4. Container Platform — OpenShift ROSA

· Operate and administer Red Hat OpenShift Service on AWS (ROSA) clusters, including cluster upgrades, node scaling, and add-on management.

· Define and enforce OpenShift RBAC, NetworkPolicies, and SecurityContextConstraints (SCCs).

· Manage Operators, Helm charts, and Kustomize overlays for workload deployment on ROSA.

· Ensure cluster hardening against CIS benchmarks and organizational security policies.

5. CI/CD Pipelines

· Design and maintain CI/CD pipelines (GitLab CI, Azure DevOps Service) for infrastructure and application delivery.

· Implement GitOps workflows using ArgoCD for declarative, auditable deployments to OpenShift ROSA.

· Integrate security scanning tooling (SAST, container scanning, dependency auditing) into pipeline gates.

· Champion shift-left testing principles, ensuring infrastructure changes are validated before promotion to production.

· Maintain pipeline-as-code standards with versioned, peer-reviewed pipeline definitions.

6. Security & Compliance

· Serve as a key contributor to the team's security posture, embedding security controls throughout the infrastructure and CI/CD lifecycle.

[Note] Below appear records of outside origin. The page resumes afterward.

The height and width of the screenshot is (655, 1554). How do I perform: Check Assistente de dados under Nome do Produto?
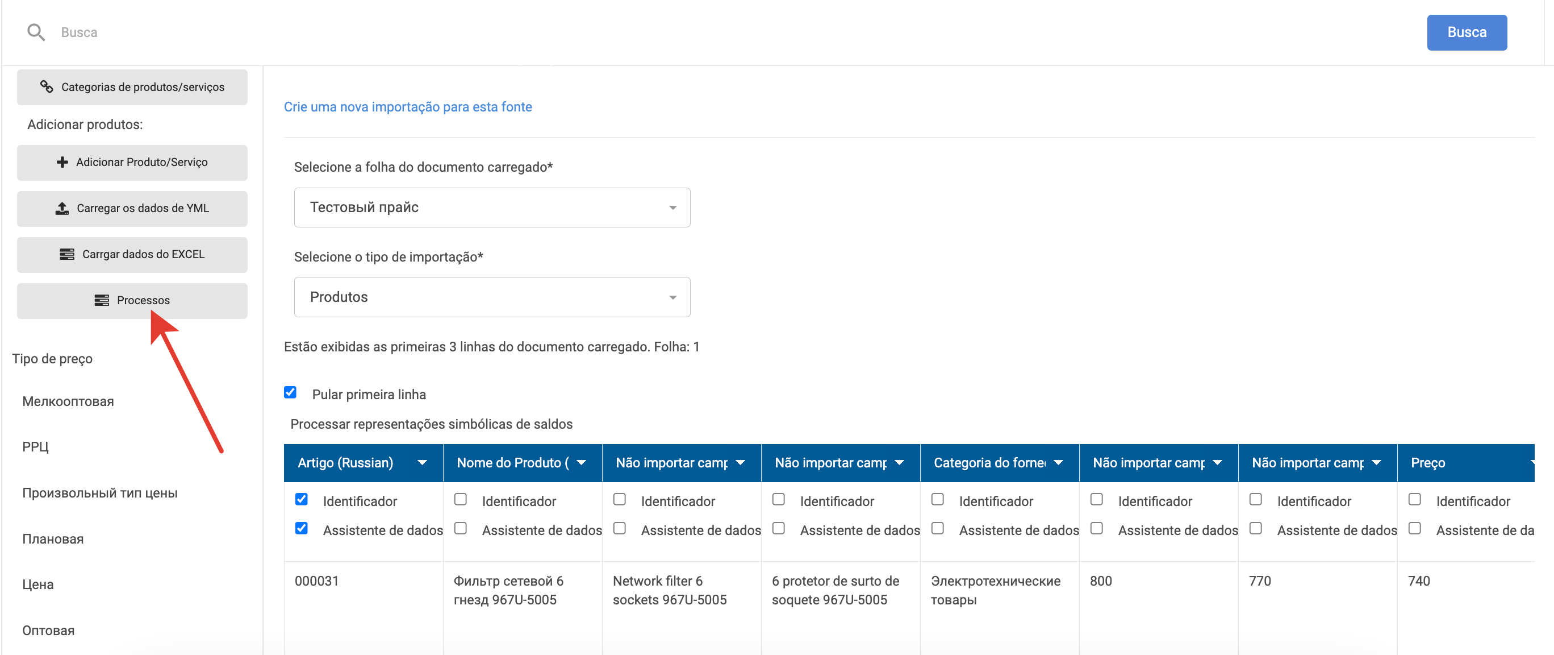[x=460, y=528]
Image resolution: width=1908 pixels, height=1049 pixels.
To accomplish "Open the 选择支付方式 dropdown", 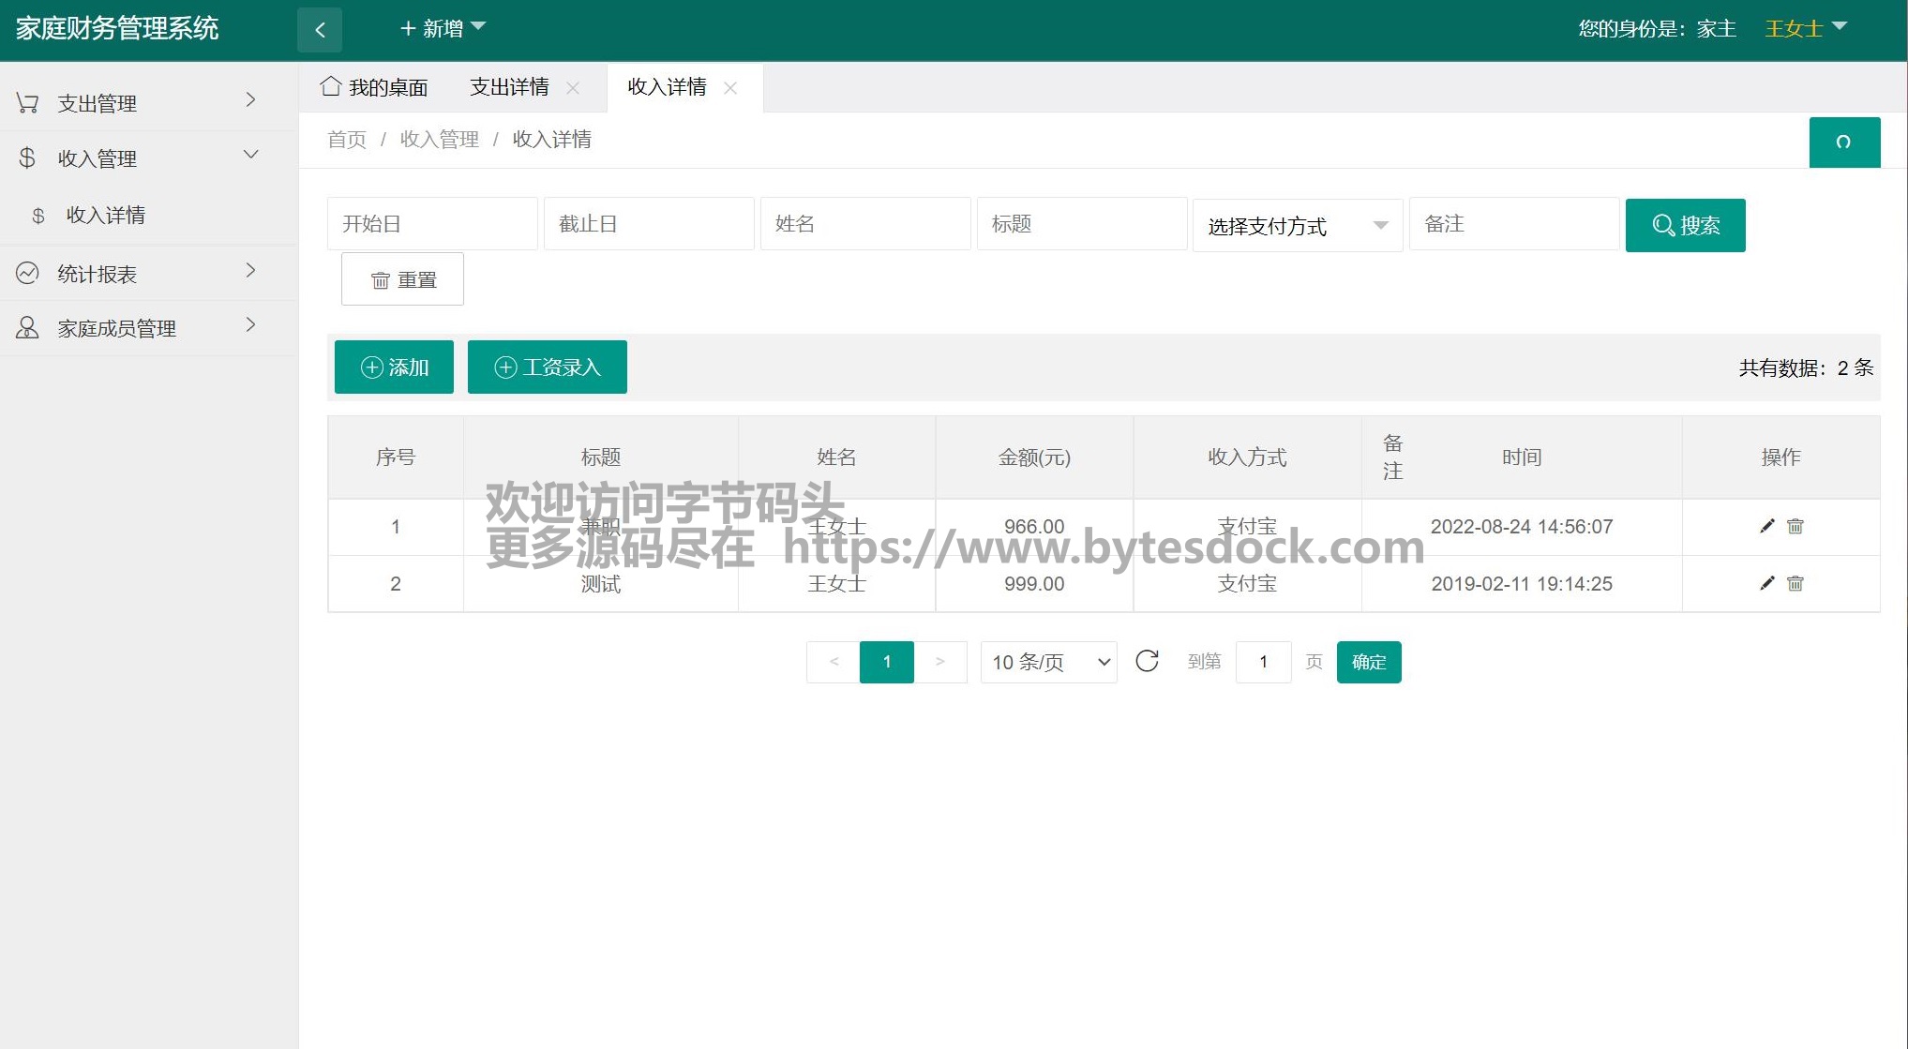I will tap(1297, 225).
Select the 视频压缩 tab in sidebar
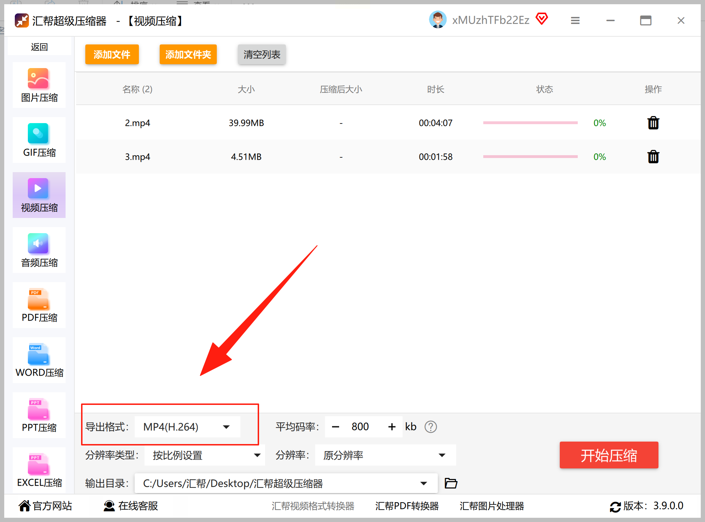 click(x=39, y=195)
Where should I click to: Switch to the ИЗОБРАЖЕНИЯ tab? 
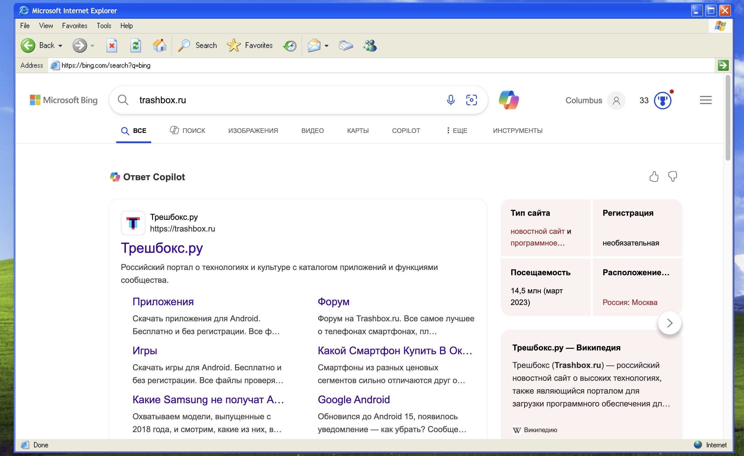253,131
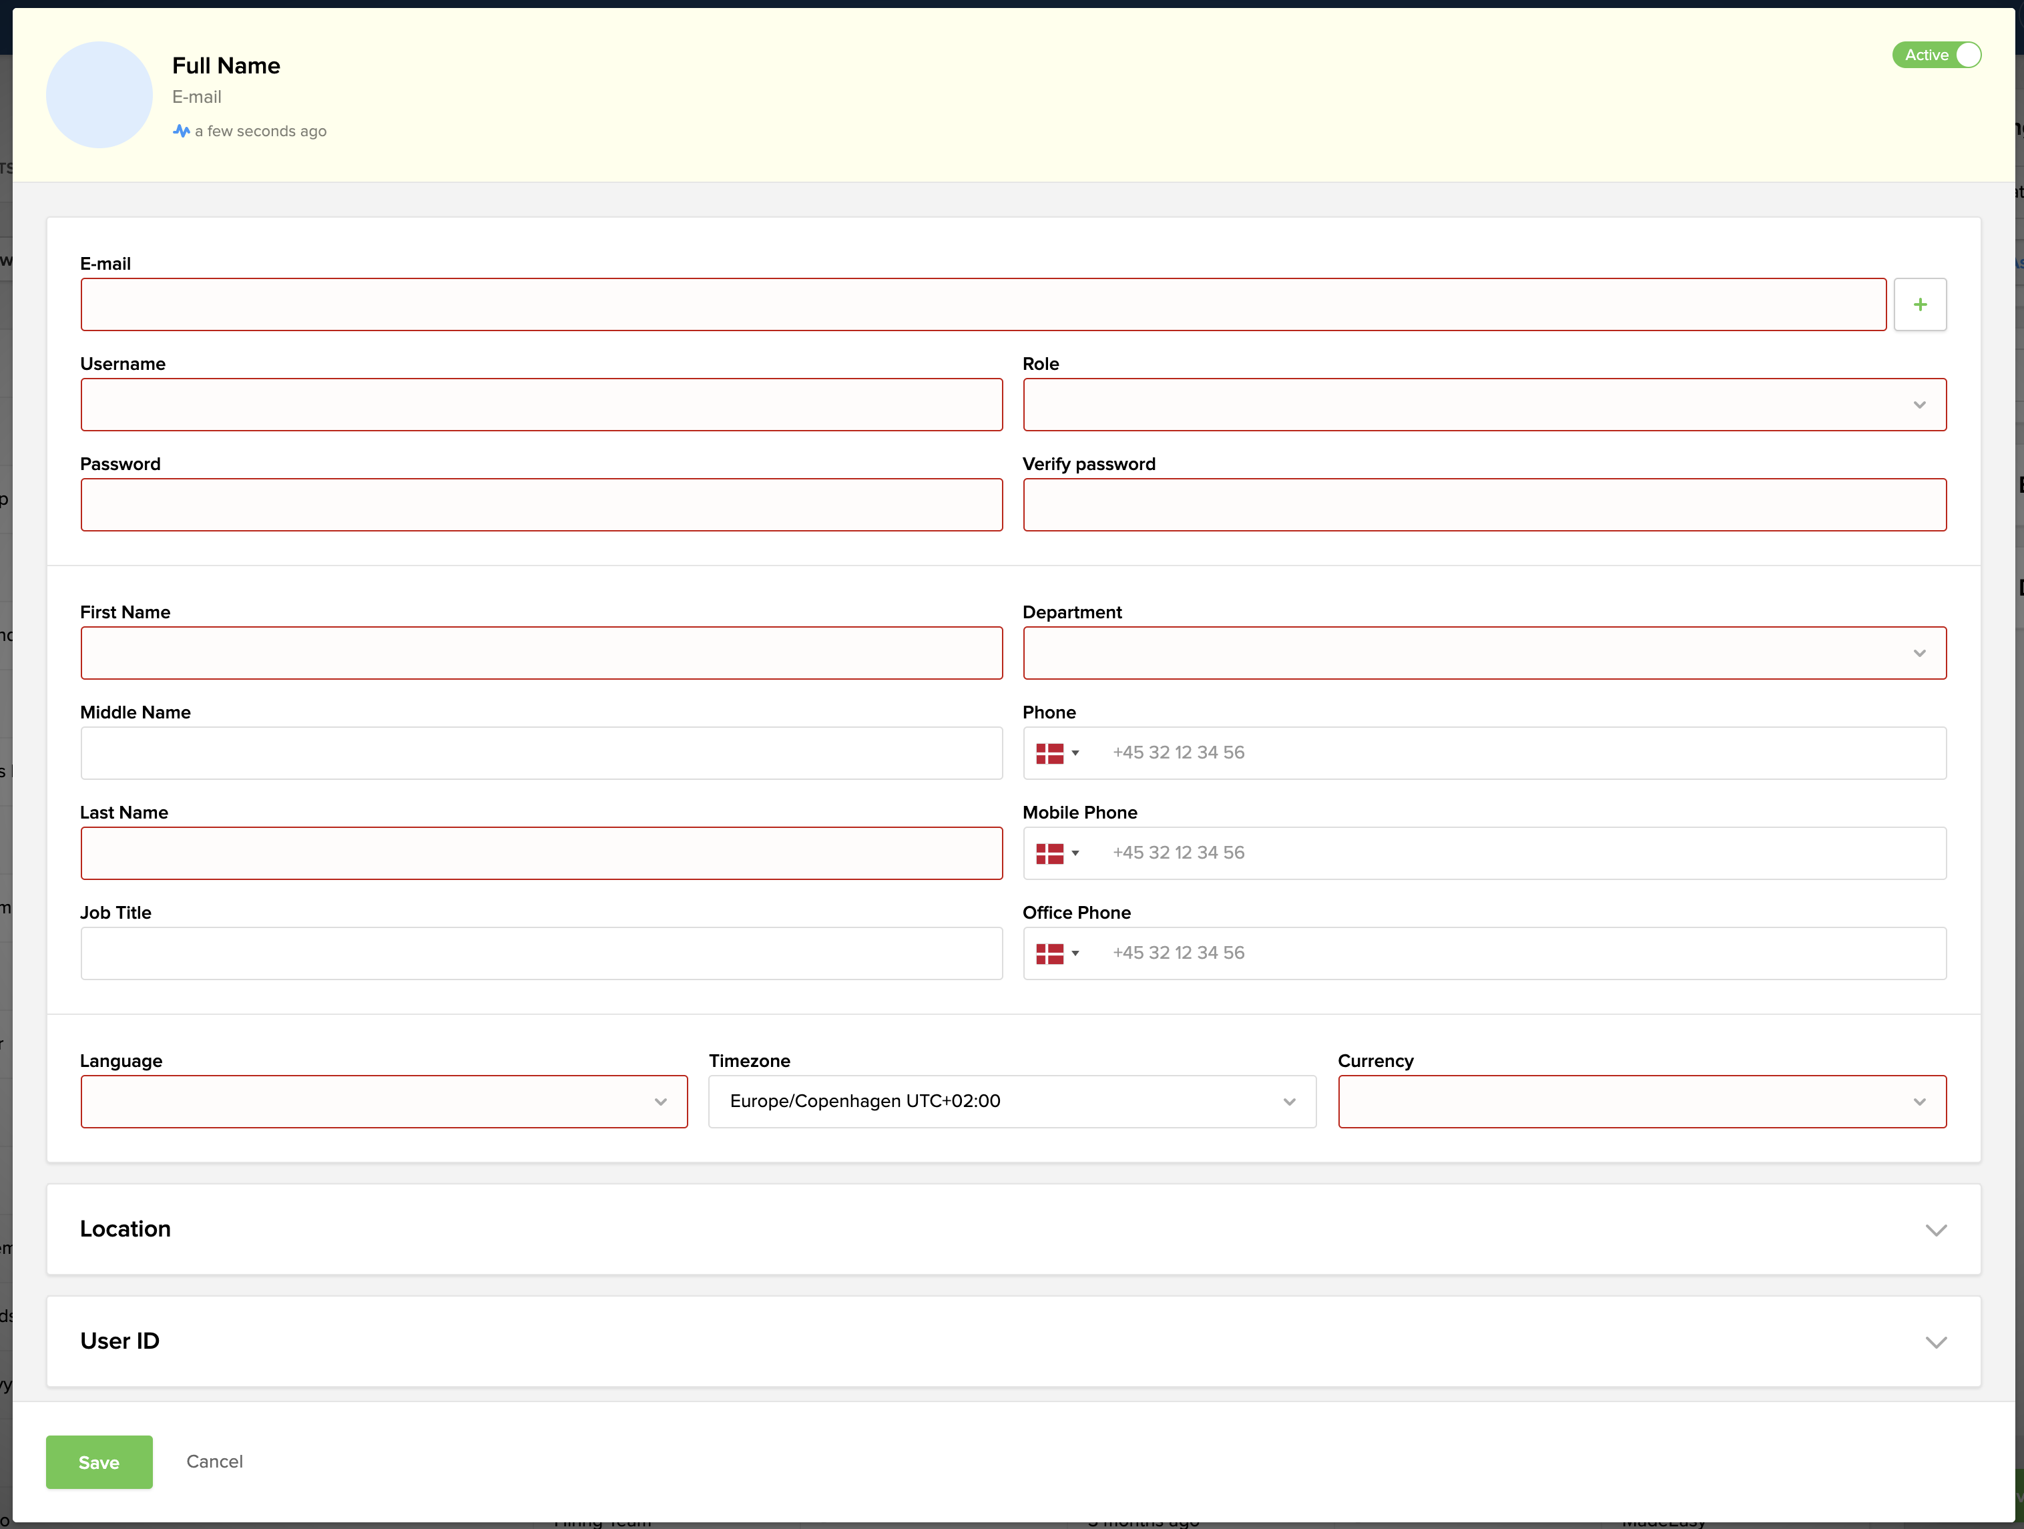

· Implement secrets management solutions (AWS Secrets Manager) and enforce least-privilege access.

· Support vulnerability management processes by triaging findings from infrastructure and container scanning tools.

· Participate in incident response and post-mortem processes, ensuring remediation actions are tracked and resolved.

7. Observability & Reliability

· Build and maintain end-to-end observability solutions using AWS CloudWatch.

· Define and track SLOs and SLIs for critical platform services and workloads.

· Lead on-call incident response for platform-level issues, conducting RCAs and driving permanent fixes.

· Produce and maintain runbooks and architectural decision records (ADRs).